The team is certain that their most recent discoveries will advance the development of the first commercially viable perovskite photovoltaic devices.
“Perovskite solar cells are on the cusp of commercialisation, with the first production lines already producing modules,” said Dr. Sam Stranks from Cambridge’s Department of Chemical Engineering and Biotechnology, who led the research.
“We now understand that any residual unwanted phases even tiny nanoscale pockets remaining from the processing of the cells will be bad news for longevity of perovskite solar cells. The manufacturing processes therefore need to incorporate careful tuning of the structure and composition across large area to eliminate any trace of these unwanted phases even more careful control than is widely thought for these materials. This is a great example of fundamental science directly guiding scaled manufacturing.”
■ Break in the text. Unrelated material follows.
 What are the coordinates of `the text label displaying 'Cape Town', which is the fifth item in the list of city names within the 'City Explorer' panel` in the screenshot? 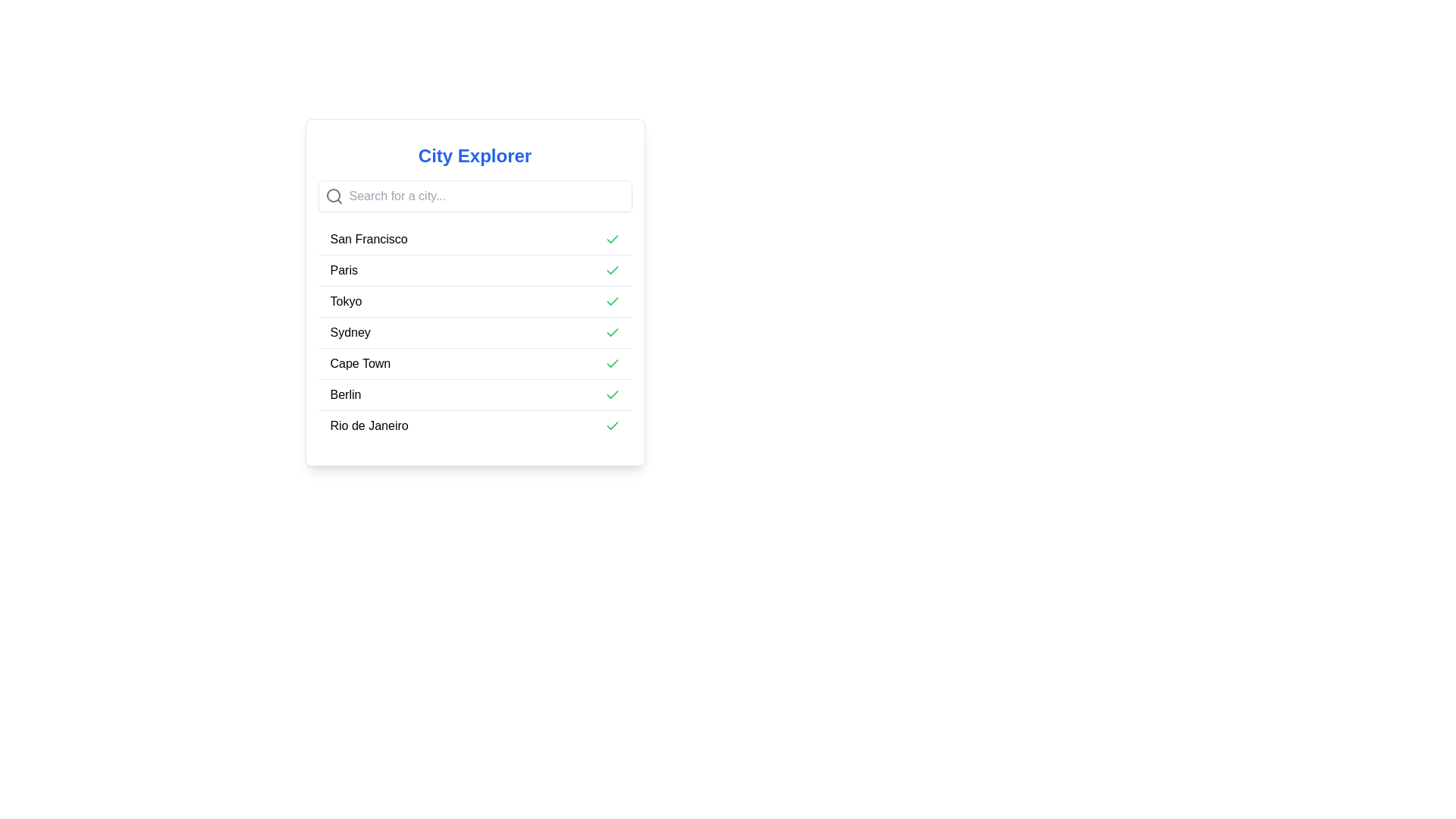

“It has been very satisfying to see the approaches that we’ve developed at OIST and Cambridge over the past several years provide direct visuals of these tiny residual unwanted phases, and how they change over time,” said co-author Dr. Keshav Dani of OIST’s Femtosecond Spectroscopy Unit. “The hope remains that these techniques will continue to reveal the performance limiting aspects of photovoltaic devices, as we work towards studying operational devices.”
“Another strength of perovskite devices is that they can be made in countries where there’s no existing infrastructure for processing monocrystalline silicon,” said Macpherson.
“Silicon solar cells are cheap in the long term but require a substantial initial capital outlay to begin processing. But for perovskites, because they can be solution processed and printed so easily, using far less material, you remove that initial cost. They offer a viable option for low- and middle-income countries looking to transition to solar energy.”